Task: Output the full listing that appears below, exactly as it is presented.

[[ Data for analysis, beginning ]]

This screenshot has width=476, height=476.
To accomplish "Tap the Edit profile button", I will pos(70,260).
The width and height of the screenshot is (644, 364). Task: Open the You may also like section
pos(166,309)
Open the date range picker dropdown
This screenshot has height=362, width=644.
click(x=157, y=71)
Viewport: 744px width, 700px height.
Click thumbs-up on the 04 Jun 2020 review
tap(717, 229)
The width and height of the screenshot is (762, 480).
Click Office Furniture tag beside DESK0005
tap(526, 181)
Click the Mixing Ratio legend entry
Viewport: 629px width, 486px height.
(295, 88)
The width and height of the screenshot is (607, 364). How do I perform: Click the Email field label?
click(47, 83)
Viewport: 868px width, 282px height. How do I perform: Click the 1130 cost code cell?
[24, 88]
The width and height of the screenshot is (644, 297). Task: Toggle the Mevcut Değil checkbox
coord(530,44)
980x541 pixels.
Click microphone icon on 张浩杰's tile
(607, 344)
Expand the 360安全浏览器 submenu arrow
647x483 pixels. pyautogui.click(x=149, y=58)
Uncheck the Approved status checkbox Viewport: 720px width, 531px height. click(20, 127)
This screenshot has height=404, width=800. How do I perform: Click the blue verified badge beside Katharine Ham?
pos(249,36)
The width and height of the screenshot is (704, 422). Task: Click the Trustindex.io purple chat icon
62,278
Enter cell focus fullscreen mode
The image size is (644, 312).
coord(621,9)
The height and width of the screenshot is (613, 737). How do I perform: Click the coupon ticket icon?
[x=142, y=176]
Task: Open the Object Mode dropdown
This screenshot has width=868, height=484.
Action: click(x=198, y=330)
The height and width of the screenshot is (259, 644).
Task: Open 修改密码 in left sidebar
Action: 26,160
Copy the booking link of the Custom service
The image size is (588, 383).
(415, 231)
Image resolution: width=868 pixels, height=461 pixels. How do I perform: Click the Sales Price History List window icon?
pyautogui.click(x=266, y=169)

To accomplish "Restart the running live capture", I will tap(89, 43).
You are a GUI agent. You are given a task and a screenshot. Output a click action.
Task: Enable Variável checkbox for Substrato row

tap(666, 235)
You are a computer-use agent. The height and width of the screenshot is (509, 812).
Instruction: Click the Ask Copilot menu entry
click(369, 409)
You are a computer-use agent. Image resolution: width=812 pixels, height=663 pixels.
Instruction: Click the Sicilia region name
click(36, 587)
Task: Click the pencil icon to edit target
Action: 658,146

[[ Data for analysis, end ]]

Your response:
This screenshot has width=476, height=476.
To accomplish "Tap the Edit profile button", I will pos(70,260).
The width and height of the screenshot is (644, 364). Task: Open the You may also like section
pos(166,309)
Open the date range picker dropdown
This screenshot has height=362, width=644.
click(x=157, y=71)
Viewport: 744px width, 700px height.
Click thumbs-up on the 04 Jun 2020 review
tap(717, 229)
The width and height of the screenshot is (762, 480).
Click Office Furniture tag beside DESK0005
tap(526, 181)
Click the Mixing Ratio legend entry
Viewport: 629px width, 486px height.
(295, 88)
The width and height of the screenshot is (607, 364). How do I perform: Click the Email field label?
click(47, 83)
Viewport: 868px width, 282px height. How do I perform: Click the 1130 cost code cell?
[24, 88]
The width and height of the screenshot is (644, 297). Task: Toggle the Mevcut Değil checkbox
coord(530,44)
980x541 pixels.
Click microphone icon on 张浩杰's tile
(607, 344)
Expand the 360安全浏览器 submenu arrow
647x483 pixels. pyautogui.click(x=149, y=58)
Uncheck the Approved status checkbox Viewport: 720px width, 531px height. click(20, 127)
This screenshot has height=404, width=800. How do I perform: Click the blue verified badge beside Katharine Ham?
pos(249,36)
The width and height of the screenshot is (704, 422). Task: Click the Trustindex.io purple chat icon
62,278
Enter cell focus fullscreen mode
The image size is (644, 312).
coord(621,9)
The height and width of the screenshot is (613, 737). How do I perform: Click the coupon ticket icon?
[x=142, y=176]
Task: Open the Object Mode dropdown
This screenshot has width=868, height=484.
Action: click(x=198, y=330)
The height and width of the screenshot is (259, 644).
Task: Open 修改密码 in left sidebar
Action: 26,160
Copy the booking link of the Custom service
The image size is (588, 383).
(415, 231)
Image resolution: width=868 pixels, height=461 pixels. How do I perform: Click the Sales Price History List window icon?
pyautogui.click(x=266, y=169)

To accomplish "Restart the running live capture", I will tap(89, 43).
You are a GUI agent. You are given a task and a screenshot. Output a click action.
Task: Enable Variável checkbox for Substrato row

tap(666, 235)
You are a computer-use agent. The height and width of the screenshot is (509, 812).
Instruction: Click the Ask Copilot menu entry
click(369, 409)
You are a computer-use agent. Image resolution: width=812 pixels, height=663 pixels.
Instruction: Click the Sicilia region name
click(36, 587)
Task: Click the pencil icon to edit target
Action: 658,146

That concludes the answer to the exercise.